How to geocode a csv of addresses in R
Sometimes all you want are some lat, long coordinates to map your data. The following tutorial shows you how to batch geocode a csv of addresses in R using the ggmap package, which asks Google to geocode the addresses using its API. FYI, the limit is 2,500 queries per day.
Not familiar with R or R Studio? See this short tutorial on Storybench. Big thanks to Mitchell Craver for his tutorial and script published last year on his blog What do the data say?
Download the ggmap package in R Studio
We’ll need ggmap, a spatial visualization package, to geocode the csv. To install it in R Studio, open a new R script in “File” > “New File” > “R Script.” Type install.packages(‘ggmap’) on line 1 of the top-left pane. Click “Run” or hit Shift-Command-Return. You should see the package downloading and installing in the console pane.
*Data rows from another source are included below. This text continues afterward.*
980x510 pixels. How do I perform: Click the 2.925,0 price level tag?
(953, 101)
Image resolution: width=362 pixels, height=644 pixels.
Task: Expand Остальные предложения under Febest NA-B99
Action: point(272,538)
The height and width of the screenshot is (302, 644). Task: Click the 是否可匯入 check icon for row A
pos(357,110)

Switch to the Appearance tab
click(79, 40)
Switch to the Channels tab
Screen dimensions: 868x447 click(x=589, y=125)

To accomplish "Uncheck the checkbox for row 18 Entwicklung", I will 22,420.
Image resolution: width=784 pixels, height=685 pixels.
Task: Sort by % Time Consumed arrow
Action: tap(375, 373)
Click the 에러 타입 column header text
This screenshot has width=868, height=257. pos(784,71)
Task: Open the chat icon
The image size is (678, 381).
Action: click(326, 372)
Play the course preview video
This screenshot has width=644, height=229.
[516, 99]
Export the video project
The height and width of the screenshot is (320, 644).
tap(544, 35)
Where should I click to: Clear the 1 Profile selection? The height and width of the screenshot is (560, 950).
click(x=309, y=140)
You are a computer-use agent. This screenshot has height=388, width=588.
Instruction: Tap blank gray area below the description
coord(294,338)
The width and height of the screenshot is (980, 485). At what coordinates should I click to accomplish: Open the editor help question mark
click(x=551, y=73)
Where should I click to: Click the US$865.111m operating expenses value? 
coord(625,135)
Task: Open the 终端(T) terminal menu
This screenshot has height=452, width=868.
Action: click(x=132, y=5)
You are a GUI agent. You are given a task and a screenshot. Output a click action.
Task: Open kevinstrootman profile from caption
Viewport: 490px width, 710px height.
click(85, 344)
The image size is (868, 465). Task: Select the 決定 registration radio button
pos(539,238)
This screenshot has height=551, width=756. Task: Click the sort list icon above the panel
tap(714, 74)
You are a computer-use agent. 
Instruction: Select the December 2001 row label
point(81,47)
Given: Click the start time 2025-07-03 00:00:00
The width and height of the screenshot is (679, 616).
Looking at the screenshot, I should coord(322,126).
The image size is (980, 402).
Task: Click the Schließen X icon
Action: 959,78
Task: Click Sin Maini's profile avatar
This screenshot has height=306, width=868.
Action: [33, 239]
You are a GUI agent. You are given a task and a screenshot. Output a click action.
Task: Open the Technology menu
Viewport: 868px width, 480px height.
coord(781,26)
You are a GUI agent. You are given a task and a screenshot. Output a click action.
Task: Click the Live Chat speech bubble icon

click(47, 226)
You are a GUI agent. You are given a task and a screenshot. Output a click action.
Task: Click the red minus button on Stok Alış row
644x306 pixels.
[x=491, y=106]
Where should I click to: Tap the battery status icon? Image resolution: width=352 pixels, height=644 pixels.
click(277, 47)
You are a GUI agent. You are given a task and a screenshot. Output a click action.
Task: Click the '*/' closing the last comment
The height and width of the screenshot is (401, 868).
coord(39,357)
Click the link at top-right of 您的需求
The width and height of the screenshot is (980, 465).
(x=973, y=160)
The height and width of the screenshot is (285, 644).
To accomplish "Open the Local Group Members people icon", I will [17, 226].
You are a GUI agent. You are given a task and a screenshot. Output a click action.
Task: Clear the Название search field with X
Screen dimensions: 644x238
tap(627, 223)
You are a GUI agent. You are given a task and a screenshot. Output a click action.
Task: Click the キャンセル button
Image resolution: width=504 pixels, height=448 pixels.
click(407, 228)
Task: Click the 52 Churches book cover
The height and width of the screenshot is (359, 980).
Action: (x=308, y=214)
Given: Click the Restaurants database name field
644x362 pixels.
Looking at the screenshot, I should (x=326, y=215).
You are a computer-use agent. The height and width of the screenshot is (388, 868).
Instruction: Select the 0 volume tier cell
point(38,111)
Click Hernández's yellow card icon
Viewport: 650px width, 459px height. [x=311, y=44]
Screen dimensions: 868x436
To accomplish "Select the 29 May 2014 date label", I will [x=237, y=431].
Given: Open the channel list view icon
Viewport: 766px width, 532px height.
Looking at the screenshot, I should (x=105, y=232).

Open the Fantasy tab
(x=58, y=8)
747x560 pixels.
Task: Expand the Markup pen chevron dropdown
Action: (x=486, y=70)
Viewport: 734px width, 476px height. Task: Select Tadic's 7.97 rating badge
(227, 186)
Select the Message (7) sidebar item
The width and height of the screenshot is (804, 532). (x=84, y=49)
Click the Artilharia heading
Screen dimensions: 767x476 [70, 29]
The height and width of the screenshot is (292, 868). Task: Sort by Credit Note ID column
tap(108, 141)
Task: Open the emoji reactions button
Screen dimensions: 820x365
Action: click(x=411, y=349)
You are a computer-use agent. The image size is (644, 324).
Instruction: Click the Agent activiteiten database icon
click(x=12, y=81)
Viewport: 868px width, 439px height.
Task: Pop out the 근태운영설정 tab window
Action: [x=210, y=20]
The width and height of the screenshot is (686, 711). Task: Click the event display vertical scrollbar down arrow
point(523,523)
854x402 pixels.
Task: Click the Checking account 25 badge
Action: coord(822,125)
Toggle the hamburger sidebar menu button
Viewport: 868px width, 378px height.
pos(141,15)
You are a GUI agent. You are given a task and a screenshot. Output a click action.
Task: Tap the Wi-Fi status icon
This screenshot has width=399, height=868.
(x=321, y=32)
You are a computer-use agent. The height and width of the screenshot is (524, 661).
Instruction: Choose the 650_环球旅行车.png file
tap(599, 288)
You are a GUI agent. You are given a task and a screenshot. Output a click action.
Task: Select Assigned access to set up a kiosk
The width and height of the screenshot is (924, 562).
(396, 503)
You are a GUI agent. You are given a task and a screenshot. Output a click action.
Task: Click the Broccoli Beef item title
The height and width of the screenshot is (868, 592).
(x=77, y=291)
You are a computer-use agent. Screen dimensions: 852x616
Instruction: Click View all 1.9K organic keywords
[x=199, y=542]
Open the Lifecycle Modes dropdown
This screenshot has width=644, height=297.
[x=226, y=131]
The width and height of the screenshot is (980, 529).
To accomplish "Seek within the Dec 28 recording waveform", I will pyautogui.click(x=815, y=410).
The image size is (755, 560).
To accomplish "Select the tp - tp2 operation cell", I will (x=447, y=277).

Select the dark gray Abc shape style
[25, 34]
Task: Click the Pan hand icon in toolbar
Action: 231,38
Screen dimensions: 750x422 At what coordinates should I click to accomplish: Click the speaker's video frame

Prepare your csv of addresses
We’ll be using a csv with the names, addresses and other information for 114 craft breweries in Massachusetts. Make sure to note the name – “addresses“ – of the column listing the addresses. You’ll get the best results if town and state are all listed in that column, too.
Copy over the R script
In R Studio, open a new R script in “File” > “New File” > “R Script.” Scroll down and copy the R script from the Gist or click here to see it on Github. Keep scrolling for an explanation of what each line does.
Understanding the R script
First, we load the ggmap library.
library(ggmap)
Next, we’ll add a line with file.choose that opens a file selection box and allows you to search through your computer to find the csv.
fileToLoad <- file.choose(new = TRUE)
Next, R will read the csv and store it as the variable origAddress.
origAddress <- read.csv(fileToLoad, stringsAsFactors = FALSE)
Next, the script initializes a data frame to store the geocoded addresses while the loop, which starts with for(i in 1:nrow(origAddress)), processes the rest. For more on loops in R, go here.
Now, look through the whole script again.
Important: Notice the $addresses[i] within ggmap’s geocode function.
geocode(origAddress$addresses[i], output = "latlona", source = "google")
This is where you store the name of your addresses column. (More documentation on how to use geocode here and here.)
After the loop runs, you’ll want to write all the data to a csv named geocoded.csv.
write.csv(origAddress, "geocoded.csv", row.names=FALSE)
Run the script
Click “Run” or hit Shift-Command-Return. You should see each row being passed to Google’s API in the console pane. For 114 rows, it took around 30 seconds.
Check the geocoded csv
Your new geocoded spreadsheet should contain three appended columns – lon, lat, and geoAddress. Sweet.
Now, to map the data
We’ll use Carto.com and upload geocoded.csv in the Connect dataset section. The data – with the lat, lon recognized by Carto and stored as the_geom – should look like this:
Next, click Create Map on the bottom-right. Voilá:
Hi – thanks for the post its really help. However, how can I include my Google Maps Geocoding API key?
The code is interrupted when an address can’t be coded. How can I modify the code so it shows “not found” and proceeds onto the next address?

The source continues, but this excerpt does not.